Not the Problem
Lt Col Rick Francona is a retired Air Force officer who moonlights as a military analyst for NBC News. You're probably seen him on program like Hardball, or various newscasts that air on MSNBC.
In a commentary posted today at Hardblogger, Lt Col Francona notes that increasing tour lengths for Army personnel in Iraq will not solve the underlying problem--we don't have enough soldiers (or Marines, for that matter). As he observes:
The problem is not the tour length; it’s the fact that we do not have a sufficient number of soldiers – or Marines for that matter – to maintain the scale and pace of operations, the “ops tempo,” currently assigned to the armed forces.
Let’s be clear about our armed forces. Plain and simple, the all-volunteer force works. We have fielded the best-trained and best-equipped military in our history. At the end of the Cold War, we drew our forces down to what are now unacceptable levels. The problem is that there are not enough of them.

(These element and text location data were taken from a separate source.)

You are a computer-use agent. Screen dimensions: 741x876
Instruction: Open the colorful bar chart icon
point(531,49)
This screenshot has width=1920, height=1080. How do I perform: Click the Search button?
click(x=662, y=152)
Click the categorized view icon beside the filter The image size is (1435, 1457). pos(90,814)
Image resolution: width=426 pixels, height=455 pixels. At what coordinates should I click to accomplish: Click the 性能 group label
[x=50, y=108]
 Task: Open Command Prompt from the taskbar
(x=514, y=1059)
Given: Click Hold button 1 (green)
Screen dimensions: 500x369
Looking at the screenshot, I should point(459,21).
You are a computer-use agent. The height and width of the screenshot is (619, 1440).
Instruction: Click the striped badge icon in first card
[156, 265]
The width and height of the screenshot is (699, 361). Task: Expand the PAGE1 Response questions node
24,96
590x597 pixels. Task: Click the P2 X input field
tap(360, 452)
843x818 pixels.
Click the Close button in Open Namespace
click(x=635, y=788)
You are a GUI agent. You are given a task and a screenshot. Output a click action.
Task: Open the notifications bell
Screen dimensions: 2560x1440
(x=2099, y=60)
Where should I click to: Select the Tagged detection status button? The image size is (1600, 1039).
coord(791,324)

Bravo. We've been saying the same things for months, pointing out that force structure decisions made under Presidents George H.W. Bush and Bill Clinton left us with the undersized ground forces we have today. Simply stated, Bush #41 developed a plan for cutting at least six Army divisions from our active forces, and implemented that strategy. His successor, Mr. Clinton, followed it through to completion. As a result, the Army lost upwards of 160,000 soldiers, leaving the service stretched thin as it fights simultaneous wars in Iraq and Afghanistan.
Unfortunately, Lt Col Francona doesn't really examine the rationale for those decisions--and their ultimate consequences. True, in the aftermath of the Cold War, no one foresaw a Long War on Terror and excessive deployments for our ground forces. But, to our knowledge, no one has fully explained the decision-making process that prompted such wholesale force cuts. Getting rid of that many Army divisions requires approval from a lot of folks outside the Oval Office. In researching those cutbacks, we've been hard-pressed to find significant resistance to that drawdown, even within the Army's ranks. Many of the retired generals who have recently emerged as war critics were in leadership positions when the cuts were made. Someone needs to ask them where they were when so much combat capability was placed on the chopping block.
Excessive force reductions in years past don't forgive the Bush Administration's mistakes in prosecuting the Iraq War. But they do explain many of the Army's current personnel issues, and, as Lt Col Francona points out, the need to avoid similar missteps in the future.